A Sugar-Free Wellness Check-In

No Added Sugar January is finally drawing to a close. (Did this month seem extra-long to anyone else??) How are things, you may be wondering? Am I living my best life without added sugar? Am I riding high on the waves of naturally sustained energy? Have I slimmed down without either refined or artificial sugar thwarting my efforts?

Here’s the unfortunate truth: I’m not feeling as great as I hoped. In fact, I have been feeling insanely bloated, gassy, and frustrated. I anticipated my body running like a well-oiled machine after four weeks without sugar, but instead I have an out-of-whack gut weighing me down both physically and mentally.

How did this happen?! I haven’t had added sugar (natural, refined, or artificial) for four weeks! I thought sugar was my ultimate foe, and yet I am feeling almost as bad now as I was when I was eating it. I think the answer just might be the Muppet-like acronym FODMAP. Sugar, you are not innocent, but you are not solely to blame for my malaise, either.

Here is my roadmap to FODMAP (i.e. how I figured this out):

Starting January 1, I removed added sugar from my diet. Bye bye, junk! My daily food intake these days usually includes half an avocado, a banana, an apple, at least one tbsp of almond butter, and a handful of almonds or cashews. I often also eat grapes or frozen mango, butternut squash or sweet potato, plus beans and Fage 0 Greek yogurt for added protein. A typical day for me looks like turkey bacon and avocado for breakfast, a chopped kale salad with chicken for lunch, and chili for dinner. Snacks are usually a Raw Rev or RX bar; or oatmeal or yogurt loaded with nuts, cacao nibs, and fruit.

(Ok, I may have hit the banana-nut butter combo a little too hard. Especially once I discovered banana-peanut butter “nice cream.” And I did consume an entire container of RX vanilla almond butter in like two days. But still! I thought I was doing pretty darn good!)

But still: bloat. So much gas my kids are probably telling their friends about it. And moodiness to boot. WTF.

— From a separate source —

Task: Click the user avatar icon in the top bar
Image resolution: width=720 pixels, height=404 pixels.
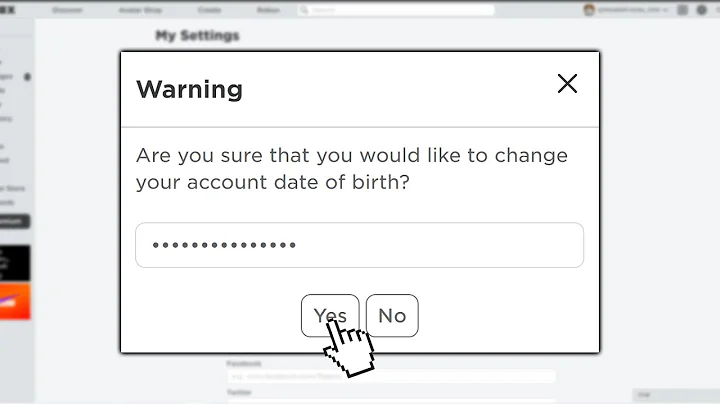Action: tap(589, 9)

As I walked my dogs yesterday I listened to a Melissa Urban (yup, the Whole30 lady) podcast on gut health, and the doctor who was her guest brought up this whole FODMAP thing. I decided to look into FODMAPs and BEHOLD, here are some examples of medium- and high-FODMAP foods: avocado, bananas, apples, nuts and nut butters (if not consumed in moderation, AHEM), grapes, mango, butternut squash, sweet potato, beans, and yogurt. WELL CRAP.

FYI, in case you were wondering, FODMAP stands for “fermentable oligosaccharides, disaccharides, monosaccharides, and polyols.” But none of us will remember that so just know this: FODMAPs are carbs that some people are sometimes unable to digest. FODMAPs ferment in the colon, where they live their best lives by causing gas and gut distention, among other splendid symptoms.

I have a gut feeling (pun intended) that my body is having trouble with FODMAPs right now, especially since I have been eating (read: over-eating) a lot of high-FODMAP foods whilst navigating life without sugar this month. I have come too far in my epic battle with the sugar monster to still be feeling so gross. So here is my new plan:

Starting February 1, I will do two weeks of a low-FODMAP diet. I will also continue to stay away from added sugar. I will still eat fruit, just low-FODMAP varietals; and I will still eat nuts and nut butters but in moderation (one handful and one tbsp per day, respectively). Most importantly, I will embrace this challenge with hope and determination. I don’t HAVE to go low-FODMAP and cut sugar for two additional weeks; I GET to explore the impact of these healthy choices, see how good I can feel, and maybe even discover the food culprit/gas bandit currently loitering in my colon.

[TMI alert but as long as I’m getting this all out there: the timing for this is also good because I am at the beginning of my cycle. So I know I won’t be PMSing over the next few weeks. My hormones will be working with me on this instead of against me.]

So, over the next couple of days I’ll be eating the remaining high-FODMAP foods in my fridge and restocking with low-FODMAP alternatives. Bring on FODMAP February!